> Task goal:
Reproduce the part of the passage on mountain vegetation below, starting with "The redundancy of" and going on through "the afternoon sun.".

== Document segment ==

The Mountains Through Which It Forces Its Way On
The Other Side Are Precipitous And Wooded To Their Summits With
Coniferae, while the less abrupt side, along which the tract is
carried, curves into green knolls in its lower slopes,
Sprinkled
with grand Spanish chestnuts scarcely yet in blossom, with maples
which have not yet lost the scarlet which they wear in spring as
well as autumn, and with many flowering trees and shrubs which are
new to me, and with an undergrowth of red azaleas, syringa, blue
hydrangea - the very blue of heaven - yellow raspberries, ferns,
clematis, white and yellow lilies, blue irises, and fifty other
trees and shrubs entangled and festooned by the wistaria, whose
beautiful foliage is as common as is that of the bramble with us.
The redundancy of the vegetation was truly tropical, and the
brilliancy and variety of its living greens, dripping with recent
rain, were enhanced by the slant rays of the afternoon sun.

===
== Dataset content ==

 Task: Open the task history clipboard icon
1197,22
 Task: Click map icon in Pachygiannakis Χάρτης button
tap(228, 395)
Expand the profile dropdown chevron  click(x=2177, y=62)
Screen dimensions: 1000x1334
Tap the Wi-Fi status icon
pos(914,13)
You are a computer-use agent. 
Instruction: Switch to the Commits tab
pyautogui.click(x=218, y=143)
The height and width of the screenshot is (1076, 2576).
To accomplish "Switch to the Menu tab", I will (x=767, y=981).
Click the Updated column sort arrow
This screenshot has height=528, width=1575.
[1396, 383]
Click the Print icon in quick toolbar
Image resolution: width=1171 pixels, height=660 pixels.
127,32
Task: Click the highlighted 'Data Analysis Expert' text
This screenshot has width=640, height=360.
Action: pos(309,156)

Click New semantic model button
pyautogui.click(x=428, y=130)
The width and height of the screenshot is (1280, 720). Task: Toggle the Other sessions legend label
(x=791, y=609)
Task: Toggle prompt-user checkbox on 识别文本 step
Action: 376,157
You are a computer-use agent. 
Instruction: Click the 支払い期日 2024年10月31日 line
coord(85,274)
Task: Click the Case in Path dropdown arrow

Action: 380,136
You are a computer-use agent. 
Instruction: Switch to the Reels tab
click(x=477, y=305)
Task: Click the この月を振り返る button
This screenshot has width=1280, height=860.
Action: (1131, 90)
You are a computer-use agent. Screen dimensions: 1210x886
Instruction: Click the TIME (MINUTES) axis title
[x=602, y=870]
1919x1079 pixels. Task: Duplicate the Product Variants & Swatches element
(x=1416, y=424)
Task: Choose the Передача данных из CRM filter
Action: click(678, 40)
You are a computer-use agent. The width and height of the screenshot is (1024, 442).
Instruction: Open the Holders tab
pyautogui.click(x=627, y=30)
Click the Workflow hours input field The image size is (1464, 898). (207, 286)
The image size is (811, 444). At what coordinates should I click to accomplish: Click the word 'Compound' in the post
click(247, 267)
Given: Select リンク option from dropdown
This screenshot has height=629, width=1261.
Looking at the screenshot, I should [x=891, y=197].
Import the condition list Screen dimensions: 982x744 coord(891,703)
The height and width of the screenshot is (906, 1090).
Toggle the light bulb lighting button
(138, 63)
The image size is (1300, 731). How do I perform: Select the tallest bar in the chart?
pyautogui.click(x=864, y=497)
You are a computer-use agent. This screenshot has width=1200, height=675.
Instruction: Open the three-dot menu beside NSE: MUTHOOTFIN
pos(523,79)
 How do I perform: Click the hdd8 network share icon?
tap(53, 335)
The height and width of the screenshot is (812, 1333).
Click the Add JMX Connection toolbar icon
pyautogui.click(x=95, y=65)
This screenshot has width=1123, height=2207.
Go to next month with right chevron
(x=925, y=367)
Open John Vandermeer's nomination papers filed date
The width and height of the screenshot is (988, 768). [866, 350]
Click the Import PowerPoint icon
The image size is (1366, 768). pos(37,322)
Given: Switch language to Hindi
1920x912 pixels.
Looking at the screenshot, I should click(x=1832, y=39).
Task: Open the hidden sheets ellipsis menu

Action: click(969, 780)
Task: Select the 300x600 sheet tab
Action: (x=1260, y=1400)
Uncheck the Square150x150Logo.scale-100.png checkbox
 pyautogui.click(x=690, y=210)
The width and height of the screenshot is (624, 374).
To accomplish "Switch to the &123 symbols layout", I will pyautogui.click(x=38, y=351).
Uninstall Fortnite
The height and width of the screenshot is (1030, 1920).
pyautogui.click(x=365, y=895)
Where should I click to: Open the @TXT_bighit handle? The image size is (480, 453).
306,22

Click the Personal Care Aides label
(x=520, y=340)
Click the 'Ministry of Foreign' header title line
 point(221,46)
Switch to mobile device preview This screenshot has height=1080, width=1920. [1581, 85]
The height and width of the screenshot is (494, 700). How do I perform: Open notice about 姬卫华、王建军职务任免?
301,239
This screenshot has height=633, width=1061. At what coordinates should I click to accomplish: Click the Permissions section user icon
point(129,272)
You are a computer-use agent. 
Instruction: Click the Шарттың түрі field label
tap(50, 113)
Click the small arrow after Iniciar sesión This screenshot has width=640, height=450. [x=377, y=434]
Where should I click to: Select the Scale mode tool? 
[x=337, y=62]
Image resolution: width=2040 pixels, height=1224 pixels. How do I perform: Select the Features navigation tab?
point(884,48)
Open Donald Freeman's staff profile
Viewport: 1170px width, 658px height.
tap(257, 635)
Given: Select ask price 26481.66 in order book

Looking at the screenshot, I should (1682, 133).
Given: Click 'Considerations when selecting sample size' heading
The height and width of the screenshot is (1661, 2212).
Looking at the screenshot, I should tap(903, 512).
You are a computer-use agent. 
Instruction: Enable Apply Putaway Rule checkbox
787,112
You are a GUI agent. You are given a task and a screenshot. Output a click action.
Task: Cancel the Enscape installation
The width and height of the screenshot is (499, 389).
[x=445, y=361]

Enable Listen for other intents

===

> Result of this task:
The redundancy of the vegetation was truly tropical, and the
brilliancy and variety of its living greens, dripping with recent
rain, were enhanced by the slant rays of the afternoon sun.